Why does Tim Draper hate Southern California?

I’m sympathetic to the venture capitalist’s attempts to split up California. Our state is more the size of a country than an American state. And splitting the state would give Californians to write new and at least semi-rational state constitutions for themselves. And that’s something we’ll never get to do if we remain one giant state.

But the way Draper draws his maps is another story. He keeps trying to split up California’s true regions, instead of turning them into states.

His latest “3 Californias” initiative, a follow-up to his “6 Californias” attempt, should have made it easier to keep the regions together. But instead, he seems want to split things up, so tens of millions of Californians will live in one state but work in a different one.   

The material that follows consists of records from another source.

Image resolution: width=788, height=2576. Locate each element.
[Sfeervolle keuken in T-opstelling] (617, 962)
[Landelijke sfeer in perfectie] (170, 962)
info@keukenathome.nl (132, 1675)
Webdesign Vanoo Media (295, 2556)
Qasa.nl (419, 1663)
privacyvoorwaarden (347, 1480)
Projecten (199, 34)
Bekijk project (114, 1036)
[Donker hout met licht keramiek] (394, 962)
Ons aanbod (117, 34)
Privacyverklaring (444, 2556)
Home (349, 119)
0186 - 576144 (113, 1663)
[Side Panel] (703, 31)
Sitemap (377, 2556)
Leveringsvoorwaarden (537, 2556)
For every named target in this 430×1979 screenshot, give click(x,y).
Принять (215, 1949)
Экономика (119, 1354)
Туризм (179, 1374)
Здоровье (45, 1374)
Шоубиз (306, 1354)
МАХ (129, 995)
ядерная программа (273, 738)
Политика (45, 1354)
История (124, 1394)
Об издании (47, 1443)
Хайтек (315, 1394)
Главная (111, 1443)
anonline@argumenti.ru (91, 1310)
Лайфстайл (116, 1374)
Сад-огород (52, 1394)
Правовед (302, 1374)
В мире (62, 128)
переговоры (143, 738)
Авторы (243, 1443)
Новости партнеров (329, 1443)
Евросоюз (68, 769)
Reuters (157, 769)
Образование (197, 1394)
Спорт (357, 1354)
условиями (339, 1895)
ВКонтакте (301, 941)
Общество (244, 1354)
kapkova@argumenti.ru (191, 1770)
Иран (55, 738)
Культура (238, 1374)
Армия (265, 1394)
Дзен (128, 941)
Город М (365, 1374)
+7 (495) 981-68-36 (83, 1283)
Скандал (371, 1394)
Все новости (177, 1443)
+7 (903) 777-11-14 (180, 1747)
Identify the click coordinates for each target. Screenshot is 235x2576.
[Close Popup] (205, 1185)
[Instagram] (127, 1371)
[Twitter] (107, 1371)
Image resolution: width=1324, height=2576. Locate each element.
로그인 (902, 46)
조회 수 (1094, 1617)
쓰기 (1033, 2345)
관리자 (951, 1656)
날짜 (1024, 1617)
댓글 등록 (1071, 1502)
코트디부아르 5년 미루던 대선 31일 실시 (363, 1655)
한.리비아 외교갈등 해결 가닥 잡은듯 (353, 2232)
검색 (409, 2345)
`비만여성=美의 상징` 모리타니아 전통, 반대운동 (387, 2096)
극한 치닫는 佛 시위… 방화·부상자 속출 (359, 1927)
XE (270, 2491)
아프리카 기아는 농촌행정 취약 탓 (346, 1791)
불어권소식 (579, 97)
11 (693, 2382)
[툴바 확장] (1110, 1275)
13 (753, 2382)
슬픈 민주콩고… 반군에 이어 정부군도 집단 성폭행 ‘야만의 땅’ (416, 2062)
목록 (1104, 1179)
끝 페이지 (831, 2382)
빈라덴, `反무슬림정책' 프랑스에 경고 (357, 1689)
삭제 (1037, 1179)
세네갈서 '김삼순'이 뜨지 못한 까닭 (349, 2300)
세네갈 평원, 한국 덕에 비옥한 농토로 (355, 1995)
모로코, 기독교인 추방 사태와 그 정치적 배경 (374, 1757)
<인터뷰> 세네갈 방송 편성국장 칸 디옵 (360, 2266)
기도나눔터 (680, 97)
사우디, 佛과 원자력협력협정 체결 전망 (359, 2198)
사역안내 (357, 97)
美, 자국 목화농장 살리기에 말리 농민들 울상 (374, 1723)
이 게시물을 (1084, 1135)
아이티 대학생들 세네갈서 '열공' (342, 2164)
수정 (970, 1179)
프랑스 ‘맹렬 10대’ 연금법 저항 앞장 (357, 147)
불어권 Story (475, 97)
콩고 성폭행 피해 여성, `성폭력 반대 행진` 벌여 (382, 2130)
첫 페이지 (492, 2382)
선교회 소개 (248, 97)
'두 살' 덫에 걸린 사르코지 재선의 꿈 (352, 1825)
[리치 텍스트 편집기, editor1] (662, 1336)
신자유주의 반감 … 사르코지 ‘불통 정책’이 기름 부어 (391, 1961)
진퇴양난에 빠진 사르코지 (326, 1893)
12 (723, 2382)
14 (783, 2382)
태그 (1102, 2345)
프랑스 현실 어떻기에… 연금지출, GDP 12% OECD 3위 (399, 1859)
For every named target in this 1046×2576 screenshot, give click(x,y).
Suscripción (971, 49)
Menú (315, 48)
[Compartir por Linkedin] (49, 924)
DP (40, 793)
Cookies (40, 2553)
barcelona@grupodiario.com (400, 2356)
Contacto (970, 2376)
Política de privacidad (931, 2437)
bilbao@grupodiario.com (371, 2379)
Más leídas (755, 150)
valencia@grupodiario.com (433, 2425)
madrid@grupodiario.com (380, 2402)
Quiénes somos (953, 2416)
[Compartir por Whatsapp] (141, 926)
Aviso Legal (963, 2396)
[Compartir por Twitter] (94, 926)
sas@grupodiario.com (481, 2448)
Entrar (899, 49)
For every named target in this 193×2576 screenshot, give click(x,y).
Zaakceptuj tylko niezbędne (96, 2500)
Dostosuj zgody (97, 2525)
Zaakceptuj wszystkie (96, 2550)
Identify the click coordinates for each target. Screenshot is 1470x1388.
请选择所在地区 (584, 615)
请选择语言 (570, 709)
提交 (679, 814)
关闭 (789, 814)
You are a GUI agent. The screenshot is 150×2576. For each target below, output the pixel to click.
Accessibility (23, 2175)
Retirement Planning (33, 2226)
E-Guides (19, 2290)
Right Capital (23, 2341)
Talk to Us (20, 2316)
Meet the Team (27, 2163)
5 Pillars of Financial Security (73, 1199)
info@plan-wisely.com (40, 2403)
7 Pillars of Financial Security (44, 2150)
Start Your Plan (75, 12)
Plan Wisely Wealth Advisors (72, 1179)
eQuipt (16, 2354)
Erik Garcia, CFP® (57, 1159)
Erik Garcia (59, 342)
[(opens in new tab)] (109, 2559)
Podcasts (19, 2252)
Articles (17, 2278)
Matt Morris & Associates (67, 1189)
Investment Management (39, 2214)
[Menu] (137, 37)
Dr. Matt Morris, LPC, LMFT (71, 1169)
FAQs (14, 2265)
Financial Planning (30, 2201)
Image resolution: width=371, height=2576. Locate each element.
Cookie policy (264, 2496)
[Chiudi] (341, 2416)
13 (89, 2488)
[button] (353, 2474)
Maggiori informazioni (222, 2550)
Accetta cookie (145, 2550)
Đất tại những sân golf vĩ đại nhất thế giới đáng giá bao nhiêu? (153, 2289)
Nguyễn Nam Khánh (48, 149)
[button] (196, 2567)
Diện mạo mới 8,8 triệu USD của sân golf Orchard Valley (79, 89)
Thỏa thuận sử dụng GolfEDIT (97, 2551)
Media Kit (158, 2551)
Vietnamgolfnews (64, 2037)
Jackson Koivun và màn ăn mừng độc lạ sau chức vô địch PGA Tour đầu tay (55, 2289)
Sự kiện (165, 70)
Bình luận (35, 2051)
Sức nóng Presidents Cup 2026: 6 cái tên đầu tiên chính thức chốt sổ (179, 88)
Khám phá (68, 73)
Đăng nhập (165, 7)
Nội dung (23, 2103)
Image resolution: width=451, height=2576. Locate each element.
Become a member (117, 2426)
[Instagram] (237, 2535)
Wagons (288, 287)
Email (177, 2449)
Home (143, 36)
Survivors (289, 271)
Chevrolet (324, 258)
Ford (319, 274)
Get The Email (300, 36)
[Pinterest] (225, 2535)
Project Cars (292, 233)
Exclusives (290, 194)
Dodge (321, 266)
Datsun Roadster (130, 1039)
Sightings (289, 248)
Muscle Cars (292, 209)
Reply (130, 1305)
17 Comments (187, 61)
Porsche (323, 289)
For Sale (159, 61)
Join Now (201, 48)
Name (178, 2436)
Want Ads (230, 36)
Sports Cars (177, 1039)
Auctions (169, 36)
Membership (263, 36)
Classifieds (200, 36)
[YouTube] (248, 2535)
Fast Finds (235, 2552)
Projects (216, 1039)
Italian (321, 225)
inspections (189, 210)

He clearly has a death wish for Southern California. He would split L.A. and Ventura Counties (which would join the Central Coast counties in a state) from Orange, San Bernardino and Riverside Counties, thereby defeating regional governance that has been one of the area’s successes.

He also manages to split the San Joaquin Valley north of Madera County, which would weaken a region that already struggles to get its fair share of investment and attention.

Draper leaves his own home region, the Bay Area, intact.

The good news is that the initiative process now permits some amendments in the early stages. So time to redraw the map.

Draper should start not with a map of counties but with a map of regions. Protect the existing regions. You could split the state easily simply by turning the major regions – Bay Area, Central Valley, Central Coast, North State, the Sierra, Southern California, San Diego and the Borderlands – into states.

But if you’re going to go to fewer states – say 3—combine the regions. Southern California and San Diego would be one. The Central Valley, the Central Coast and the Sierra know each other well and might fit together. Let the Bay Area subsidize the North State by combining the two into a state.

But if you’re going to take the hard step of breaking up the state, why make things harder by breaking up the regions?